La maternidad fue para mí bisagra de todo: hay un antes y un después de mí en todos los aspectos de mi vida, porque me reencontró con todo lo que soy, y a la vez con mi misión, mis anhelos, mis sueños, eso que yo tengo para darle al mundo y oculté durante tantísimos años.
Pero no fue instantáneo. Fue un camino que sigo caminando hoy, donde hubo mucho goce y también mucho dolor. Porque para parirme nueva, tuve que matar a la otra versión mía que, si bien ya no me hacía feliz, era una parte de mí que ya no está.
No fue fácil. No quiero dramatizar diciendo que es como que se vaya para siempre un ser querido, pero sí se le parece en eso de pensar “¿qué va a ser de mi vida sin ella? ¿Cómo voy a hacer?”.
Desde mi primer parto hasta el segundo se trató de buscar Norte. Y lo encontré. Digamos que empecé a rumbear, bien a mano como artesana, hacia donde tenía que ir, pero sin GPS. Con primitiva intuición, mirando los astros, en especial el sol, mirándome a mí.

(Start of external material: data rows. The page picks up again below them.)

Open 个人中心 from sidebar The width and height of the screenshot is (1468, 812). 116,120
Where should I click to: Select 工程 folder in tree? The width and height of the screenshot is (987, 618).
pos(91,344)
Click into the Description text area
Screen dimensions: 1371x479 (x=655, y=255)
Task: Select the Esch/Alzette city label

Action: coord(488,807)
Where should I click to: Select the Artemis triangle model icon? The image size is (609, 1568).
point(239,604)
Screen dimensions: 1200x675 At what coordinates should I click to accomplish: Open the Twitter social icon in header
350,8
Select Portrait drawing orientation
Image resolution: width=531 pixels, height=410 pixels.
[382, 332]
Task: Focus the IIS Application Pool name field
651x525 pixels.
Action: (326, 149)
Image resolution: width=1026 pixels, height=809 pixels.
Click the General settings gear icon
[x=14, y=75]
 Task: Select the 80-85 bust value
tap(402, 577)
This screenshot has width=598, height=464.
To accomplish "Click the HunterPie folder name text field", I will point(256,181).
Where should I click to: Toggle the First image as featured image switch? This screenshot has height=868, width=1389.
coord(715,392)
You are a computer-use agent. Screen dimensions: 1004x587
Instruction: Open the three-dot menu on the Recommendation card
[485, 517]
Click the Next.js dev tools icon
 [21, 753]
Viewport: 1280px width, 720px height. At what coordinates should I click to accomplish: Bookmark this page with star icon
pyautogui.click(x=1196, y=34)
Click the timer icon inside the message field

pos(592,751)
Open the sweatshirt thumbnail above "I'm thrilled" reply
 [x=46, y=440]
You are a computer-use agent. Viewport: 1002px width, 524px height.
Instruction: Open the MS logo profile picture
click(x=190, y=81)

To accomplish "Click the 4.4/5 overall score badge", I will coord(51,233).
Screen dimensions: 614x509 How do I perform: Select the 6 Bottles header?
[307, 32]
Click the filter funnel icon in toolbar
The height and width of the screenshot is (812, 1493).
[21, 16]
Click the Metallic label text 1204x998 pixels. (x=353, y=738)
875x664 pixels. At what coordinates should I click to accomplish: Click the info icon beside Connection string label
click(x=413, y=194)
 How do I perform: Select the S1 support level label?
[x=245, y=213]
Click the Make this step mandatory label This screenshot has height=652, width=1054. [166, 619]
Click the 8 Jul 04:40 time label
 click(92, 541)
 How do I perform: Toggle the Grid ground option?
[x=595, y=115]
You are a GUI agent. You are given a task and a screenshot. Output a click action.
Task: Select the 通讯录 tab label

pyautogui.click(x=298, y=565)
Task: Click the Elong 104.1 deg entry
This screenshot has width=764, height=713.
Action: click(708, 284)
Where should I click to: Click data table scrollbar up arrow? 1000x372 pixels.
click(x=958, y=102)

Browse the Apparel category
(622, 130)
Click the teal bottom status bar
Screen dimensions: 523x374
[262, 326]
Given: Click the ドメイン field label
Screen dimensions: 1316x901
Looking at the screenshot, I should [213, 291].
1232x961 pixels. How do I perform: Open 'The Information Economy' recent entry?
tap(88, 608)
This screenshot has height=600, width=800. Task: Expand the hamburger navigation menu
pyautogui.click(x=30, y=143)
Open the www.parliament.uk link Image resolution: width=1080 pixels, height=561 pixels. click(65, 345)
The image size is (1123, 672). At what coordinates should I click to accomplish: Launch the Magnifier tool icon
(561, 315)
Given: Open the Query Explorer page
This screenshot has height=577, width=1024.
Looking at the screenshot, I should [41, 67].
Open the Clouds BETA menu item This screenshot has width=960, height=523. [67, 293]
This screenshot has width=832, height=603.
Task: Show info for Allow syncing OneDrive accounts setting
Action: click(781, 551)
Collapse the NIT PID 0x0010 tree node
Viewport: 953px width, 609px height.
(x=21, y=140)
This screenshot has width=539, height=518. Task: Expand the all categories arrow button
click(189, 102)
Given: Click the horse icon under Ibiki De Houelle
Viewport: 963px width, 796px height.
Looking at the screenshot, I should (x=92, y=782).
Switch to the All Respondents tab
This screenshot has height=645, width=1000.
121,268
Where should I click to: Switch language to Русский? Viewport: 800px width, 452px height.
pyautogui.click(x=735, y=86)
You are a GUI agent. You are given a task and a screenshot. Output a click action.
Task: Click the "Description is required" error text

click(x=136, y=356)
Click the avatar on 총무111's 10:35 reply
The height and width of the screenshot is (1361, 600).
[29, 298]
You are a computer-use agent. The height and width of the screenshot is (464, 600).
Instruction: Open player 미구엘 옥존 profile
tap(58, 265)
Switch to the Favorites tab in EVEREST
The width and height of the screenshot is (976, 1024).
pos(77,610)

Así me tomó por el cuello el deseo de ser mamá otra vez: rumbeada pero imprecisa. Que sí, que no. Que ahora, que más tarde. Que en un rato [garabato], que en un mes. Tal vez dos. Que el reloj biológico, que la economía, que el techo y el lecho.
En ese cumulonimbus en el que había hecho nido por esos días, me sorprendí a mí misma asistiendo bastante puntual a mis clases de yoga, como postre de la formación en la pedagogía más amable que conozco, que estaba cursando y que tuvo todo que ver con la claridad después de la tormenta.
En la meditación de esa clase, tuve un encuentro cercano poderoso con quien hoy es mi segunda hija. Pude ver sus ojos, que también me miraban profundo y me pedían pista para aterrizar en mi vientre.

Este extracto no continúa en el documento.